Lt. Gen. Jon Davis wrote the letter as a reflection on his 37-year military career in Marine aircraft. He has served since 2014 as the deputy commandant for aviation, amid Budget Control Act sequestration, decreased pilot retention, and reduced flight hours.

After taking command of the Corps’ air assets three years ago, Davis wrote, he initiated readiness reviews of five of the service’s key air platforms. “A key finding common to all of these reviews,” he wrote, “emphasized the importance of retaining highly qualified enlisted maintainers.”

Each report “discovered a lack of Marines possessing the requisite skills our ready force demands, causing us to reestablish and increase our benchmarks,” he wrote. But he cautioned that the problem wasn’t with the Marines working in squadrons today: “This is less an issue of individual capability and is more strictly related to density of personnel.”

Aviation mishaps continue to plague the Corps. The Marines had nine major aircraft crashes, resulting in 14 fatalities and 11 lost aircraft, between February 2016 and February 2017, Military.com reported. And the Naval Safety Center saw seven Class A Marine aviation mishaps — incidents that involve a fatality, loss of aircraft, or $2 million in damages — since October 2016 alone.

Davis has been outspoken about these issues for years.

“Average aircrew flight time has reached historic lows,” Davis testified in a House Armed Services Committee hearing on aviation readiness in July 2016. “Every lost day, every missed hour, is missed experience this nation depends upon in the future.”

But just as Davis’ tenure came to a close this week, the Marine Corps experienced its worst aviation disaster in a decade, when the KC-130 Hercules transporting personnel and equipment from Marine Corps Air Station Cherry Point in North Carolina to Naval Air Facility El Centro in California exploded in mid-air over Mississippi.

“The KC-130 has one of the lowest mishap rates of all Marine Corps aircraft,” Marine Corps spokeswoman Capt. Sarah Burns said in a statement. “Over the past 15 years, there have been only three Class A Flight Mishaps involving all Marine Corps models of the C-130, including the crash on July 10th. In 2002 there was a mishap in Pakistan which resulted in 7 deaths and a mishap in California with no fatalities.”

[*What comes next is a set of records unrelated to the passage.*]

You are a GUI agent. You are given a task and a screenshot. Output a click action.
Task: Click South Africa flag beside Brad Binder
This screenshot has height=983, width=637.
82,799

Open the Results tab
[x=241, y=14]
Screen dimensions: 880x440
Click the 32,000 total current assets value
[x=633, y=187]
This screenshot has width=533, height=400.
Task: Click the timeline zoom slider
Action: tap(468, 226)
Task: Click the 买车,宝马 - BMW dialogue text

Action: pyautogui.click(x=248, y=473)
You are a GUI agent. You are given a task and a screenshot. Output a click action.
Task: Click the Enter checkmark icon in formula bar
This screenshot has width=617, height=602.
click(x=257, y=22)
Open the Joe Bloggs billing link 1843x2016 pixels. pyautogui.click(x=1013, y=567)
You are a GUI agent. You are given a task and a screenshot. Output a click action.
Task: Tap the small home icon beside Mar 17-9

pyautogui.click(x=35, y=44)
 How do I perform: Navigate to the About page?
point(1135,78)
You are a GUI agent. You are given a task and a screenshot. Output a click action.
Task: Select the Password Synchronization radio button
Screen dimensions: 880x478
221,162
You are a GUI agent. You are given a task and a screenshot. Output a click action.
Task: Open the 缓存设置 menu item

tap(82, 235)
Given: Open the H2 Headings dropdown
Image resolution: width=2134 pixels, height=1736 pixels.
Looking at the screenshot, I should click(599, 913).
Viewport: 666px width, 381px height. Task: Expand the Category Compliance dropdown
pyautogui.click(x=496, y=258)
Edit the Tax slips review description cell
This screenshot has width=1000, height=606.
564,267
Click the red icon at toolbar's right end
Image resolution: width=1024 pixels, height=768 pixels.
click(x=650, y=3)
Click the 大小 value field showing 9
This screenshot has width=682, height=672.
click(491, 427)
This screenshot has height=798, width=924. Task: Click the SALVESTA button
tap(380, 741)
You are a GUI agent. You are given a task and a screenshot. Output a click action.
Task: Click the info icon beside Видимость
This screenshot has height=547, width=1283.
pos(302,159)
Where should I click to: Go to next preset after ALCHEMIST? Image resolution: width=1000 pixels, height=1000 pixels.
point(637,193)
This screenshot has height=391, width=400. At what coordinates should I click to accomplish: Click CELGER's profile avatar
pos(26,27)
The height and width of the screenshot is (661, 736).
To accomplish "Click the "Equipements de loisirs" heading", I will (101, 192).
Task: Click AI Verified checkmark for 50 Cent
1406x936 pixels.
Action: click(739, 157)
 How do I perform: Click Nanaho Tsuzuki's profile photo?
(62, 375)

Clearly, something has changed.

“Fixing the problem requires both tracking the qualifications and retention of these enlisted maintenance leaders,” Davis wrote. “We cannot get to the finish line without the hard work and dedication from each and every Marine and Sailor who continue to work tirelessly to keep our aircraft safe and flying and their families who continue to show love and support when it is needed most.”